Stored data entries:
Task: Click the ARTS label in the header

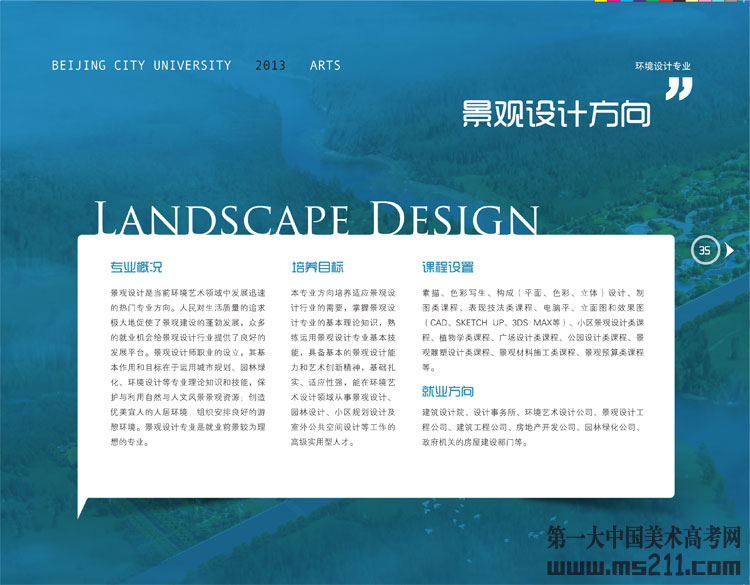Action: [325, 66]
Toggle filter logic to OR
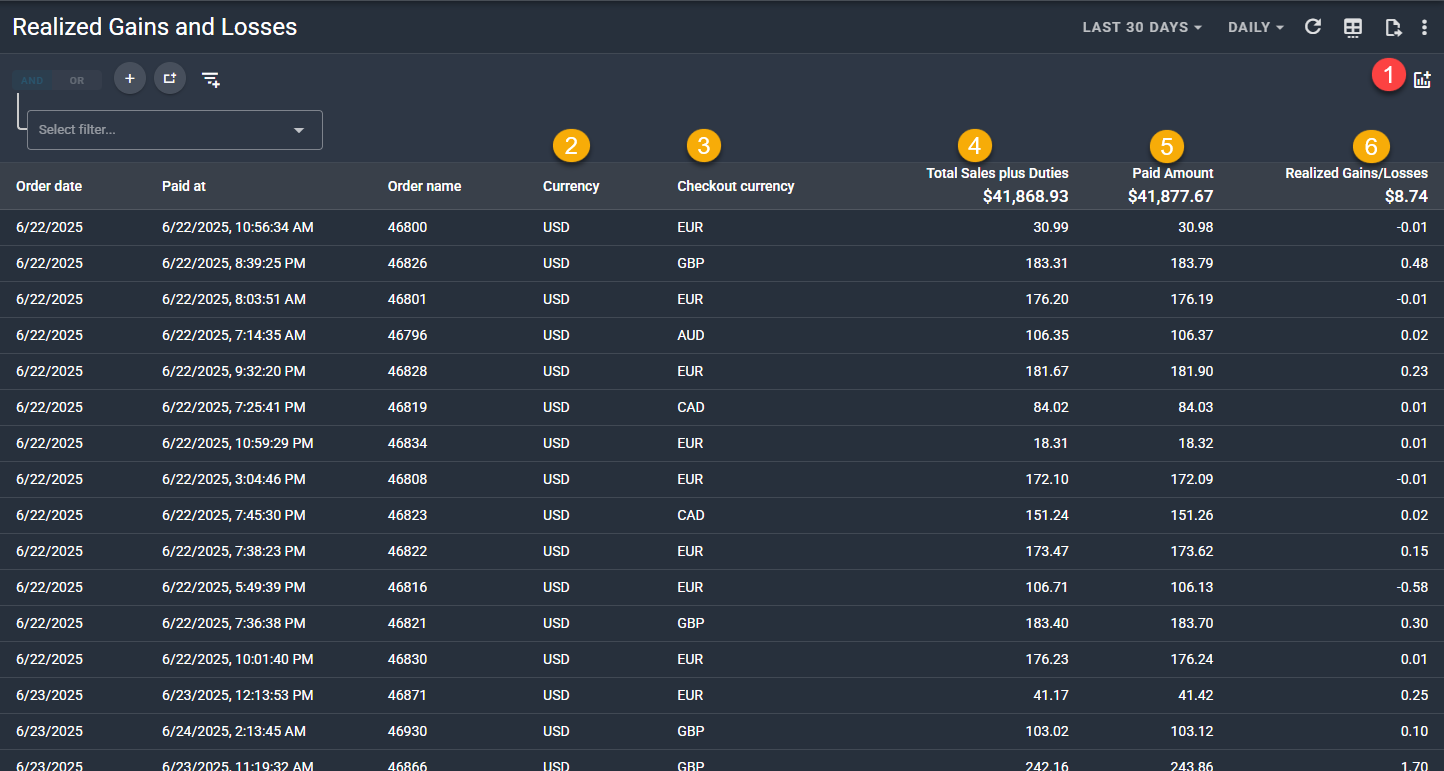Viewport: 1444px width, 771px height. (x=77, y=80)
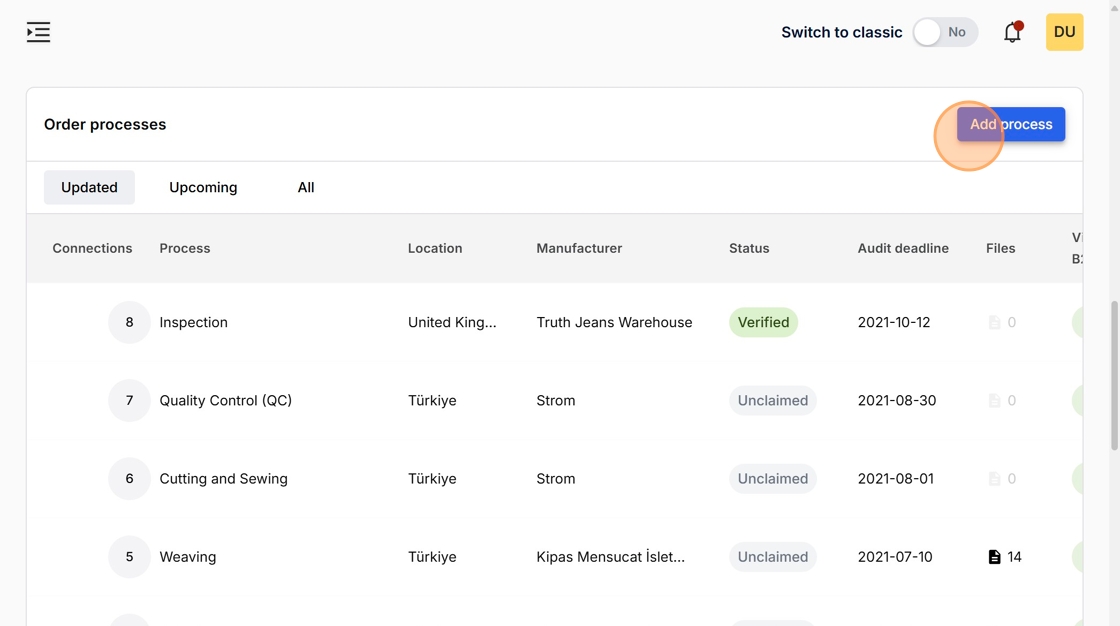Image resolution: width=1120 pixels, height=626 pixels.
Task: Sort by Audit deadline column header
Action: [x=902, y=248]
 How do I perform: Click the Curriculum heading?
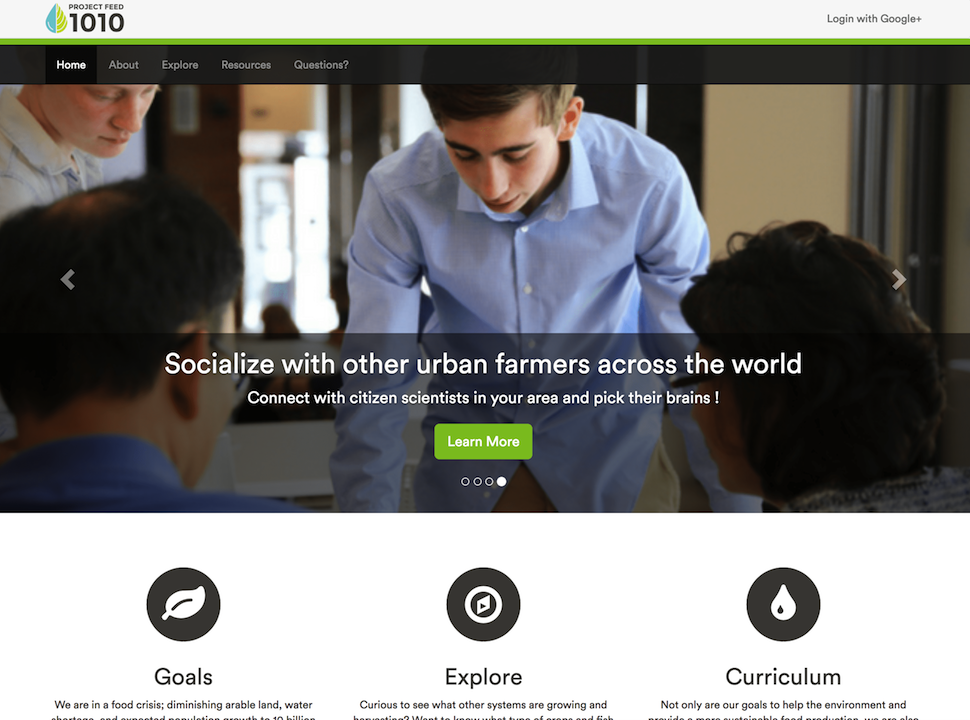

-- PROBLEM DESCRIPTION --
Transcribe the records above exactly, leaving every picture out of the copy.

-- RESULT FOR THIS EXERCISE --
Task: Click the ARTS label in the header

Action: [325, 66]
Toggle filter logic to OR
Viewport: 1444px width, 771px height. (x=77, y=80)
Image resolution: width=1120 pixels, height=626 pixels.
Task: Sort by Audit deadline column header
Action: [x=902, y=248]
 How do I perform: Click the Curriculum heading?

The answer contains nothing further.